La Polyclinique du Sidobre demandait, par ses conclusions en date du 20 février 2019, après visa de la radiation intervenue le 6 décembre 2018, la reprise de l'instance après avoir indiqué qu'aucun héritier ne s'était manifesté pour reprendre en l'état le procès dirigé notammant contre leur auteur défunt et qu'elle demeurait alors, en sa qualité d'appelante, dans l'ignorance de l'identité d'éventuels héritiers et du notaire en charge de la succession du docteur [B].

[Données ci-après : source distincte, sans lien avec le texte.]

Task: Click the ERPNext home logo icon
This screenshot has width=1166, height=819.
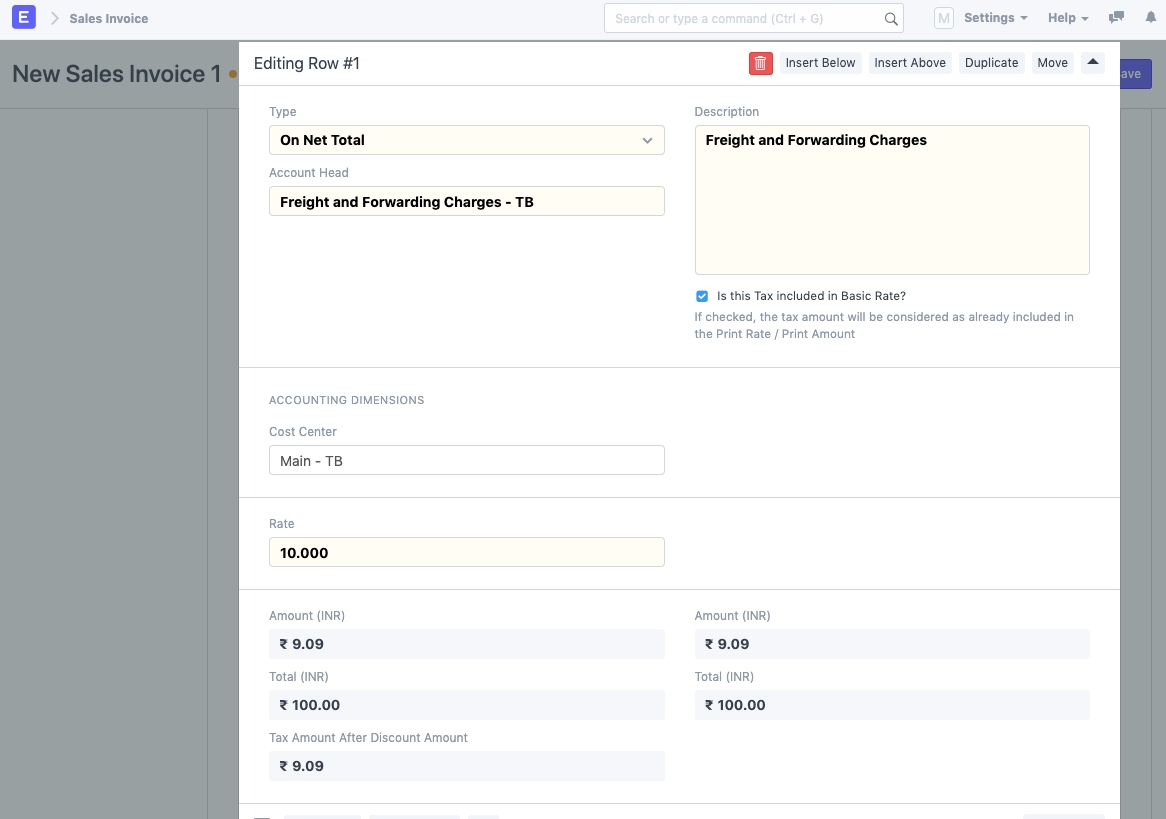Action: pos(26,18)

Si, tel que l'a relevé le conseiller de la mise en état, ces conclusions n'ont pas été enregistrées dans le cadre de la procédure RG 16/04149 qui avait été informatiquement clôturée par l'ordonnance de radiation en date du 6 décembre 2018, celles-ci ont cependant été notifiées aux intimées restant en la cause.
Postérieurement à la notification de ces conclusions, le conseiller de la mise en état adressait le 6 mars 2019 un soit transmis à l'ensemble des parties, soit transmis rédigé dans des termes identiques à celui qu'il avait déjà adressé le 2 juillet 2018 à la suite de la notification par le conseil de M. [B] du décès de ce dernier.

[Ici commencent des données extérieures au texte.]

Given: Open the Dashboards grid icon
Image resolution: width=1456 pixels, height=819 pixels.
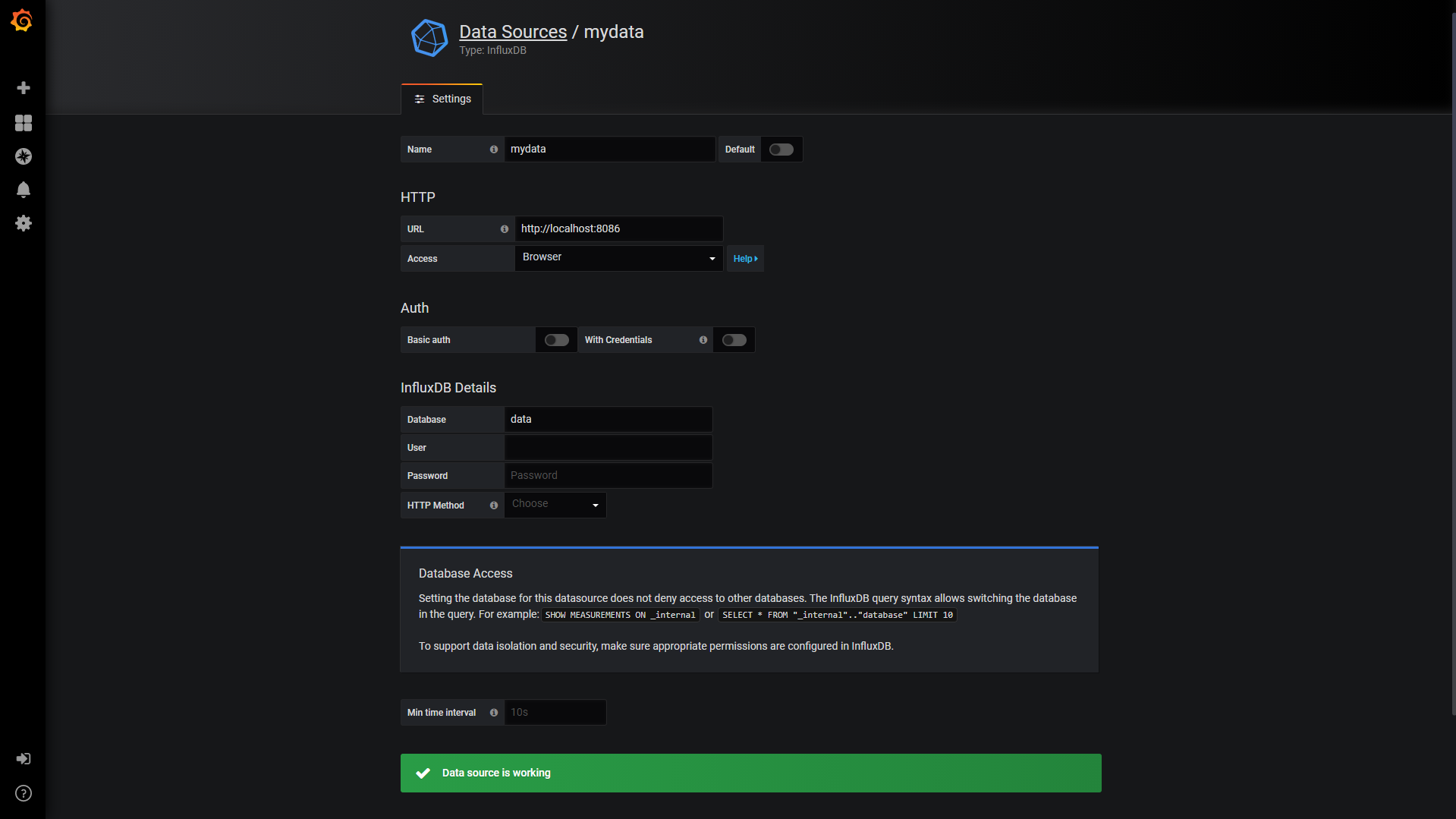Looking at the screenshot, I should click(24, 123).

Ainsi que l'a rappelé le conseiller de la mise en état dans son ordonnance déférée, ce faisant il a implicitement, mais nécessairement, acté la reprise du cours de l'instance à défaut de réinscription formelle au rôle par les conclusions qui avaient été déposées douze jours auparavant par l'appelante.
Il avait de même clairement rappelé que des diligences devaient être accomplies et étaient attendues de sorte que le délai de péremption courrait nécessairement à compter de cette date sans que le conseiller de la mise en état ne puisse repousser ultérieurement le début du délai de péremption.

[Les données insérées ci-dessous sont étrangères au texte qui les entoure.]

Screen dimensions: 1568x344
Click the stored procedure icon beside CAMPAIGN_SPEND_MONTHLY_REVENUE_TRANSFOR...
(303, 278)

Contrairement aux affirmations de la Polyclinique du Sidobre aucune diligence postérieure à ce soit transmis n'a été accomplie par aucune des parties en la cause; elle ne saurait en effet soutenir que le dépot de ses conclusions du 20 février 2019 faisait suite au soit transmis du conseiller de la mise en état du 6 mars 2019.
Ainsi, à défaut de tout acte postérieur, l'instance était donc périmée à la date de la demande formée le 6 octobre 2021 par la Sa MMA Iard et MMA Iard Assurance Mutuelle devant le conseiller de la mise en état et l'ordonnance attaquée sera infirmée en ce qu'elle a statué autrement.
Sur les dépens et les frais irrépétibles :
La Polyclinique du Sidobre sera condamnée aux entiers dépens de la procédure et il est équitable d'allouer à la Sa MMA Iard et MMA Iard Assurance Mutuelle la somme de 2000 € sur le fondement des dispositions de l'article 700 du code de procédure civile.
PAR CES MOTIFS :
La cour,
Statuant dans les limites du déféré,
Infirme l'ordonnance du conseiller de la mise en état en ce qu'elle a:
Débouté la Sa MMA Iard et MMA Iard Assurance Mutuelle de leur demandes aux fins de constatation de la péremption de l'instance d'appel introduite par la Sa Polyclinque du Sidobre initialement enregistrée au greffe de la cour sous le RG n° 16-4149,
Constaté la poursuite de l'interruption de l'instance du fait du décès de M. [T] [B], intimé,
Dit que l'affaire se poursuit actuellement sous le RG n° 21-4223,
Enjoint la Sa Polyclinique du Sidobre à indiquer clairement si elle se désiste de l'instance introduite contre M. [T] [B] et de conclure sur le fond avant le 1er septembre 2022, sous peine de radiation de l'affaire,
Statuant à nouveau :
Dit que l'instance engagée par la Polyclinique du Sidobre devant la cour d'appel de Toulouse sous le numéro RG 16/04149, selon déclaration du 5 août 2016, est périmée à l'égard des sociétés MMA Iard et MMA Iard Assurance Mutuelle,
Condamne la Polyclinique du Sidobre à payer aux sociétés MMA Iard et MMA Iard Assurance Mutuelle la somme de 2 000 € au titre de l'article 700 du code de procédure civile,
Déboute les parties de toutes demandes plus amples ou contraires,
Condamne la Polyclinique du Sidobre aux entiers dépens et autorise la SCP Malet, Avocats, à les recouvrer sur son affirmation de droit dans les conditions prévues à l'article 699 du code de procédure civile.